Bugünkü çocuklar şanslı mı?
Zaman ve dönemlerle ilgili insanların şikayetvari homurdanmalarına hep rastlarsınız. Kimileri “yanlış zamanda dünyaya gelmişiz” der, döneminin nimetlerinin arttığını görünce. Kimileri de özel olarak bugünün çocuklarının daha şanslı olduğunu belirtir; özellikle çocukların hayatına bakarak.
Aslında her dönemin kendi
koşulları içerisinde bir takım güzellikleri ve dezavantajları olduğunu zihni
arkaplanda tutarak bir değerlendirme yapılmalıdır. Fakat bununla birlikte
modern zamanlardaki değişimlerin üretilen kültürle bağlantılı olarak dönemsel
sorunlar yarattığı da bir başka gerçek şeklinde önümüzde durmaktadır.
Günümüz çocukları dijital
bir kültürün içinde büyümektedirler. Bu kültür çocukların aile, insan, dünya ve
eşya ile olan ilişki biçimlerini dönüştürmektedir. Dolayısıyla bugün daha çok
kendi benliği çerçevesinde bir hayat süren çocukların geçmişten yaşam tarzı,
değer ve hayata bakış açısı itibarıyla farklılaştığını öncelikle belirtmeliyiz.

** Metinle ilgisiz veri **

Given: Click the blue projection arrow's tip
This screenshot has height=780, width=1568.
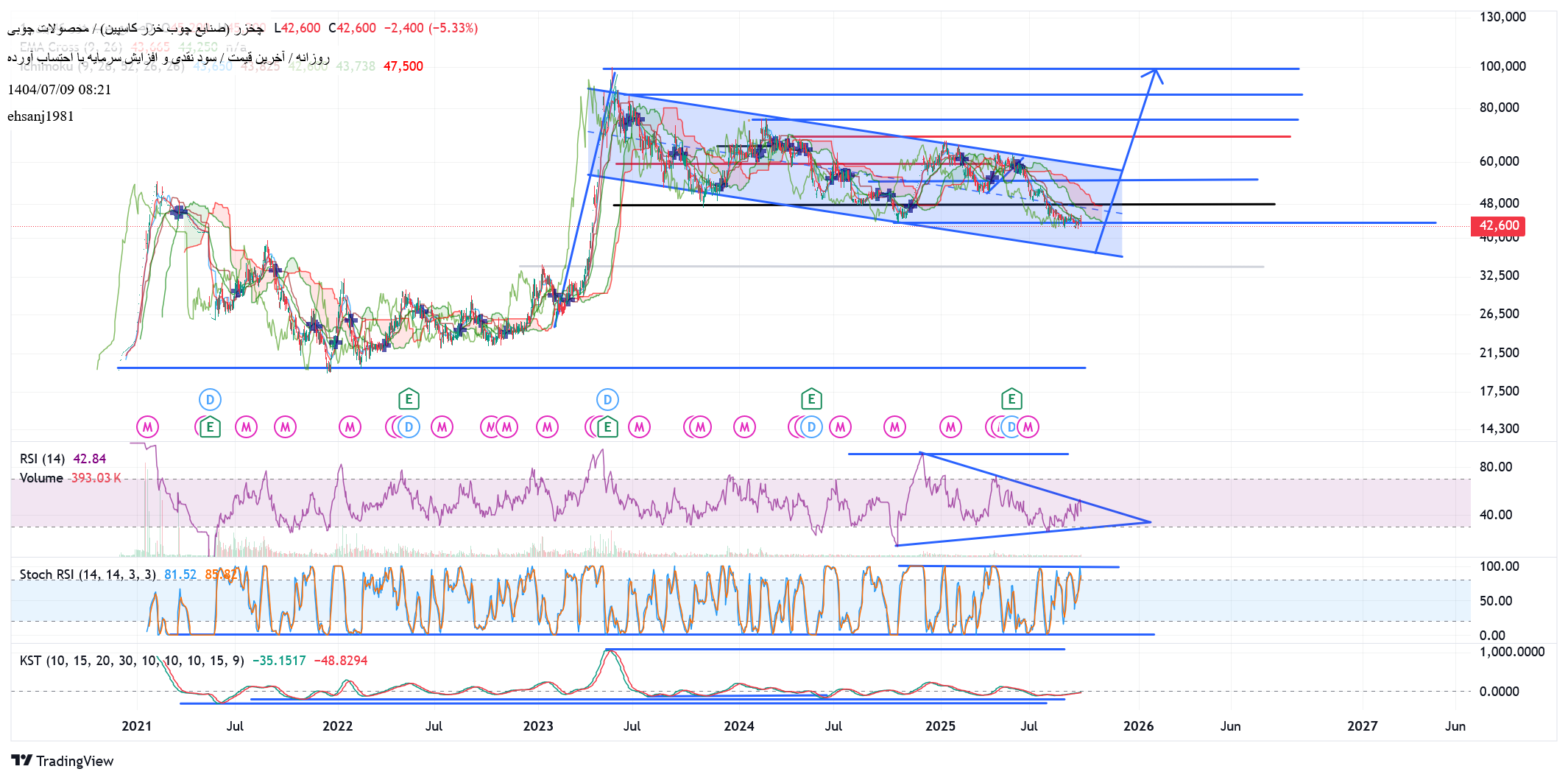Looking at the screenshot, I should pos(1156,70).
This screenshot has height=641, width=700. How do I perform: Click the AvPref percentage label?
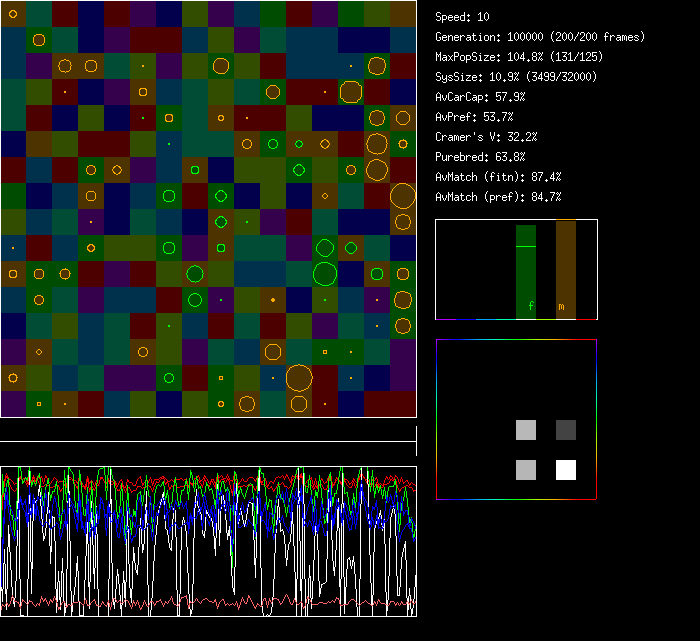coord(474,117)
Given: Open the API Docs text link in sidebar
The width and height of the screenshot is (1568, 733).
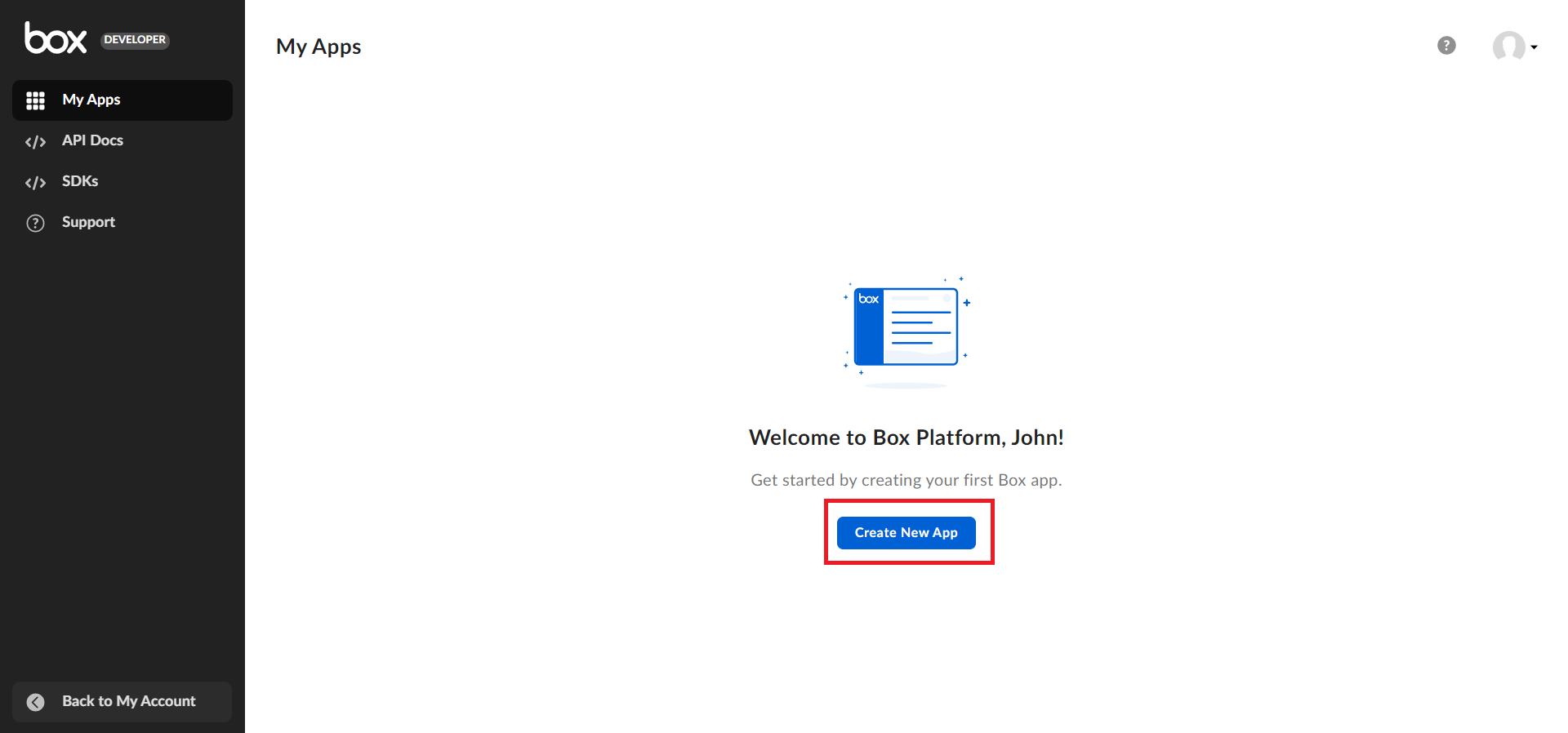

Türkiye’nin son 40-50 yılını
bile karşılaştırdığımızda çocuklar arasındaki farklılıkları çözümlemek
mümkündür ki, bugün elli yaşının üzerinde olanlar ile onların torunları
arasındaki pratik karşılaştırmalar farkları ortaya koyma noktasında bize net
doneler sunabilecektir.
Dedelerimizin yaklaşık 7-10
civarlarında çocukları oluyordu. Bu aynı zamanda kırsal kesimde bir iş gücü
anlamına da gelmekteydi. Babalarımızın ise 3-5 çocukları oluyordu. Bu nesilde
şehre doğru göçler de başlamıştı ki, bu durum çocuk sayısındaki düşüşü
açıklayan faktörlerden birisidir. Şimdiki nesil ise şayet evlenirse (zaten
evlenme yaşı giderek yükselmektedir) 1-2 çocukla yetinmektedir. Bu, şehirleşme,
bireyselleşmenin önemli tezahürleri olarak ortaya çıkmaktadır.
Bir önceki nesilde şehre
yeni gelenler Türkiye’nin orta ve alt sınıflarından insanlar olarak birçok
mahrumiyetler yaşadılar. Gecekondu yaşamlarına dair 1970’li yıllardan itibaren
yükselen yerli arabesk filmler bu sosyolojiyi iyi anlatmaktadırlar. Bu nesil
bugüne gelince bu mahrumiyetleri yaşatmamak adına çocuklara sorumluluklar
yüklemeden onlara nimetler vermeye başladılar.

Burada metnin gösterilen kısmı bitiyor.